University officials released a number of documents Wednesday related to the operation of ISU Flight Service and the use of university-owned aircraft by ISU President Steven Leath. The release came nearly three weeks after officials confirmed Leath, who has a pilot’s license, had damaged the university's single-engine Cirrus SR22 plane during a hard landing last year in Bloomington, Ill.

The incident has since raised questions related to Leath flying the plane for at least four trips that mixed personal and university business. It also has raised questions about how Leath has used the King Air plane as a passenger and how both planes were purchased in 2014.

The purchase of the King Air is the only occasion in the past five years in which a foundation for any of Iowa’s three public universities has purchased such high-priced piece of equipment to be gifted to its university.

The purchase of the King Air had been a priority for the ISU Department of Athletics, according to an FAQ released Wednesday by the university. The money for the purchase came from discretionary funds from the ISU Foundation that are designated for that purpose.

Information released Wednesday also shows that the title for the King Air was transferred directly from the seller — the Canadian-based PIC Flight Services Inc. — to the university and not to the foundation.

Officials with foundations for the University of Iowa and the University or Northern Iowa reported last month having no such purchase of equipment costing more than $1 million in the past five years. UI officials later clarified that the UI Foundation has not purchased any equipment to gift to the university; the foundation provides the funding for the university to make such purchases.

Officials with the ISU Foundation confirmed Thursday that they have not made any other $1 million-plus purchases on behalf of the university.
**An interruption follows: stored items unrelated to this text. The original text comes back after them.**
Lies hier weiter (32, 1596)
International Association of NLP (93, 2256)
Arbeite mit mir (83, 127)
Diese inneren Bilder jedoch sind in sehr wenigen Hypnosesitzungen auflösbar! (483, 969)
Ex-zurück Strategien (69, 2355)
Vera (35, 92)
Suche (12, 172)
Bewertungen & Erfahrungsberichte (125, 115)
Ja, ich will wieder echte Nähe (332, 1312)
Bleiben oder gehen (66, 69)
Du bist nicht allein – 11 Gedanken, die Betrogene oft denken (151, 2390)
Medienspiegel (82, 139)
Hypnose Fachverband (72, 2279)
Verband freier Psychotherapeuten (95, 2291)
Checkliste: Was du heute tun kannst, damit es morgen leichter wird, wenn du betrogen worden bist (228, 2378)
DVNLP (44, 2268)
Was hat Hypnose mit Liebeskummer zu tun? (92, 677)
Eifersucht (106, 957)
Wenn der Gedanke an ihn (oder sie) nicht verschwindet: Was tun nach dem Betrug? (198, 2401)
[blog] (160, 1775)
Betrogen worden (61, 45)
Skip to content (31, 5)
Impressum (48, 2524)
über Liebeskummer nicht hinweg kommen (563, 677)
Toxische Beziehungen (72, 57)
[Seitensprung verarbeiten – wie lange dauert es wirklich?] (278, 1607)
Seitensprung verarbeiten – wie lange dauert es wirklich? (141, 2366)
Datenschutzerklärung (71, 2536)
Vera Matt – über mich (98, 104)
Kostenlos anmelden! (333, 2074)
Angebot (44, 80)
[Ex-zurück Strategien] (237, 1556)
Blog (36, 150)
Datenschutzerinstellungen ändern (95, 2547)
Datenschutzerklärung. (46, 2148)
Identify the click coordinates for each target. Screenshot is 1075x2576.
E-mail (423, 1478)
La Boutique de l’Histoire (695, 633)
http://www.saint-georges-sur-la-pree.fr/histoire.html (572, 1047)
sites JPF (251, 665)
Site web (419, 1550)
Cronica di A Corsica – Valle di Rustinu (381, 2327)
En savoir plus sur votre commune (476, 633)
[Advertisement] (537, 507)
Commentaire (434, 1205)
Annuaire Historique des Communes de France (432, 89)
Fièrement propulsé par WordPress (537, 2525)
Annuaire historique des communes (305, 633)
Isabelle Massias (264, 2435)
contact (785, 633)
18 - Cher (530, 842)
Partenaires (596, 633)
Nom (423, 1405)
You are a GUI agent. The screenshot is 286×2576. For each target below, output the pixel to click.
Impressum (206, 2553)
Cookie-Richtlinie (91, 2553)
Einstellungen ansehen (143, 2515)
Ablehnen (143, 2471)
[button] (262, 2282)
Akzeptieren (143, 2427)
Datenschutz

The Iowa Board of Regents, which oversees Iowa’s three public universities, had a policy at the time of the purchase requiring the universities to seek board approval of any equipment costing $1 million or more. Regent and university officials have said that because the plane was purchased by the foundation, approval from the full board was not required.

State lawmakers have suggested that if the plane had been placed on the agenda for a regents meeting, it would have led to a broader discussion about whether a public university needs to own aircraft at all.

In response to questions about Leath’s use of university aircraft, regent internal audit staff are conducting a review to ensure the equipment and travel policies at all three universities are in compliance with state law. Discussion of the review is scheduled for the regents Oct. 19-20 meeting in Cedar Falls.

Regent officials said last week the board’s internal audit division has not looked at ISU Flight Service for more than a decade.

Iowa State obtained the smaller Cirrus plane during the same year as the King Air. Both planes replaced two older planes previously used by ISU Flight Service — a 1977 King Air and a 1978 Piper PA 28-161.

Unlike with the King Air, the university directly purchased the Cirrus for $470,000 for after trade-in — well below the $1 million threshold for requiring regent approval. The money came from foundation funds that were set aside for use at the discretion of the Iowa State president.